SET OF TASKS:
1. In the forum thread about setting colors on an older Barudan, one reply says a design should end on the color it started with. Explain why, using the reason that reply gives.
2. Continue the forum thread about setting colors on an older Barudan embroidery machine from where it stops.

READING PASSAGE:
* begin *

# Question on setting the colors on an older Barudan



## raw191 (Nov 16, 2008)

I had a 2005 Barudan Elite Pro embroidery machine, so I'm familiar with barudans. I just bought a 1997 BENYME-ZN-4 4 head machine and am learning about it. So on the newer machine, it had that "glitch" in programming the colors where you had to hold down the origin button and it would give you a color at the beginning...how do you do that on these older machines? I start the design on the color thread I want, then the first color on the F list is actually the SECOND color in the design...and so on. Does this make any sense so I don't have to have it on the actual color...I can input it all. Like on the design I have now...it won't let me put in what the first color is...the first change is at 2k stitches...so frustrating.


----------



## lizziemaxine (Nov 14, 2007)

Call Barudan tech support and I bet someone will tell how to do that.


----------



## skits (Jun 24, 2009)

Hi Ross,

The way you fix this is on the digitizing side. The first colour you use say is red on needle 3, then blue on needle 1.....when the design finished it should go back to the first colour that the design started with so in this case its red on needle 3.

Hence when the design is complete it will return to origin and go to needle 3 and stop. You then change the garment and press the start key again for 2nd round.

Hope this makes sense.


----------



## embroiderycrd (Apr 14, 2011)

We have the same year machines, I read in the design, push the color button, it says F=(JP), push the C+ (color up button) about 9 times, it goes through several letters until it gets to the actual colors and set the needle you want it to start on. Saves a lot of time taking out the wrong color thread when people forget to change the needle at the start - hope this works for you as well!


----------



## MarilynB (Jul 14, 2012)

I have a 2006 Barudan that I bought used, and this is confusing to me, as well. So, what you all are saying is that the second color change is actually the FIRST color, correct? I stitched out my first design on this machine yesterday and everything was one color behind, if that makes sense. 
How would you change this in the digitizing? I do digitize, so the solution would be to create a "first color" that's essentially nothing more than a placeholder, so to speak...? To me, without this added step in the digitizing, this is going to be confusing when you begin to get several colors deep. For example, color number six is really color number seven, and we're programming that to be red, so needle number five....see what I mean?

* end *

DATASET ROWS:
* begin *

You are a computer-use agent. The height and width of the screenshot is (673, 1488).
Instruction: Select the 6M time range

* end *
* begin *

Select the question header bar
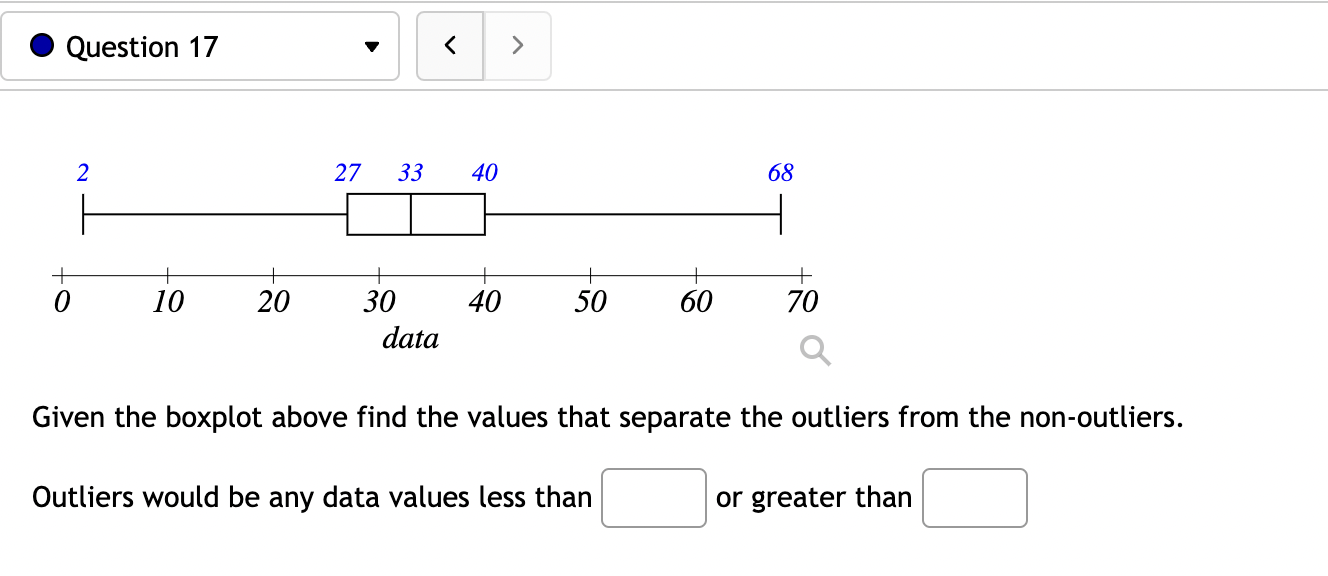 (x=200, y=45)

* end *

RESULTS OF THE TASKS:
1. When the design finishes, the machine returns to origin, moves to the needle holding the starting color (needle 3 in the example), and stops there. The operator can then change the garment and press start for the next round.

2.
Also, I do a lot of applique. I have placement stitches, tack down stitches, and stops, so that I can position the fabric, and then final fills and satin stitches to consider. Is there an easier way to do this?
Also, do any of you know how to use the applique offset feature? When I select it, my machine does not stop and move the frame out to allow me to position the applique fabric. It just trims threads and then continues on to the next color. If any of you know how to employ this feature, I'd be so grateful if you'd share that info with me. I don't think I can get Barudan tech support since I purchased the machine used, or I would have called them to ask. 
Thanks in advance for any help or input, I really appreciate it!

Marilyn


----------



## richt74 (Feb 11, 2011)

We also use barudan machines and i do all the digitising.
When i digitise designs, instead of using needle changes i place a stop code in the design which is just about the same. I can then program which colour i need at that time on the machine. And yes, the first colour change on the list will be the second colour on the design and the last colour change on the machine list would be back to the starting first colour. 

Ive had to read that about 5 times to make sure/if it made sense!

Rich


----------



## MarilynB (Jul 14, 2012)

Thanks Rich, that's good info. I digitize in Arista, which is more like the "home version" of Wilcom. I don't have the option of putting in a stop code. I do think that I can add stop codes in Embird. Do you know? If not, what program do you use to add stop codes?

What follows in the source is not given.